How do you enable data science at NIH? What roles do you play?

My branch provides several data resources, services, and analysis tools (such as PubMed Central, SRA, GenBank, BLAST) that support and enable data science research activities. My role as a manager is to establish and support efficient and effective work processes, set the right priorities, and support applied data science research that is carried out in the branch or in collaborations to ensure that we provide the most useful and reliable data, services and tools that meet today’s data science research needs.

Persevere, find a mentor, understand expectations, persevere:
The field of data science holds great promise to deliver new methods, new insights, new knowledge, and new data visualization approaches. My advice to someone entering this field is to persevere, to find an excellent mentor, go into collaborations with clear understanding of each member’s role and publication expectations, and to continually look for the “lessons learned” when an analysis strategy fails (cycle back to persevere).
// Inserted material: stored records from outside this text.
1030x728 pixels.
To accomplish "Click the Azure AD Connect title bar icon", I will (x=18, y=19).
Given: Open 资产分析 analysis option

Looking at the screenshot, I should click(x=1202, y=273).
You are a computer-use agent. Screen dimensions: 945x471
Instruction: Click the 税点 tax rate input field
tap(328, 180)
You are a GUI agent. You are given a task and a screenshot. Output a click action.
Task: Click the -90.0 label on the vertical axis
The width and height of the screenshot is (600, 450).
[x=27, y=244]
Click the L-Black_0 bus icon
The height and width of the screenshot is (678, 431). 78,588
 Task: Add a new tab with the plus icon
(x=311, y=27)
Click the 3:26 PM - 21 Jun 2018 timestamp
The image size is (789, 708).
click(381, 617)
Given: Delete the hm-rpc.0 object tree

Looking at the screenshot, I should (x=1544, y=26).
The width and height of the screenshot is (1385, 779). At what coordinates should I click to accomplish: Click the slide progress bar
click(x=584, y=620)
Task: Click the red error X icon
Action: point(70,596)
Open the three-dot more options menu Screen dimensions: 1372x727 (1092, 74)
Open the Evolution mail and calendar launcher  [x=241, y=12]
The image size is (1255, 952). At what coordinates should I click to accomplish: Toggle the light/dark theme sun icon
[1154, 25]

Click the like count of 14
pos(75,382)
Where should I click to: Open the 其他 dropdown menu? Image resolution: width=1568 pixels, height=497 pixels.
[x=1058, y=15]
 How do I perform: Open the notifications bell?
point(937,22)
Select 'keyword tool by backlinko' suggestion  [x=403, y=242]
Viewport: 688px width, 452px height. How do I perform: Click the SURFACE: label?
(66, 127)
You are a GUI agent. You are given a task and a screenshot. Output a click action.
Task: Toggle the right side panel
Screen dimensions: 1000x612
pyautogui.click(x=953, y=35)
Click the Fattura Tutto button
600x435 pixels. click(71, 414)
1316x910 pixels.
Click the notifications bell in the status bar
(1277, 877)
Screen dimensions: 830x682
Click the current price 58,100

Providing data access in the cloud:
NIH’s STRIDES Initiative is the largest NIH achievement in the past year. Providing access to data on the STRIDES cloud service provider platform is a prerequisite to supporting and growing the biomedical data science field. Most notable to me personally is the significant achievement of providing the complete Sequence Read Archive data (roughly 40 PB and growing) in two formats and ahead of the planned schedule on both the Amazon Web Services and Google Cloud Platform under the NIH STRIDES Initiative.


Dr. Pruitt was featured in a blog post titled "Women in Tech: Togetherness Enables Transformation."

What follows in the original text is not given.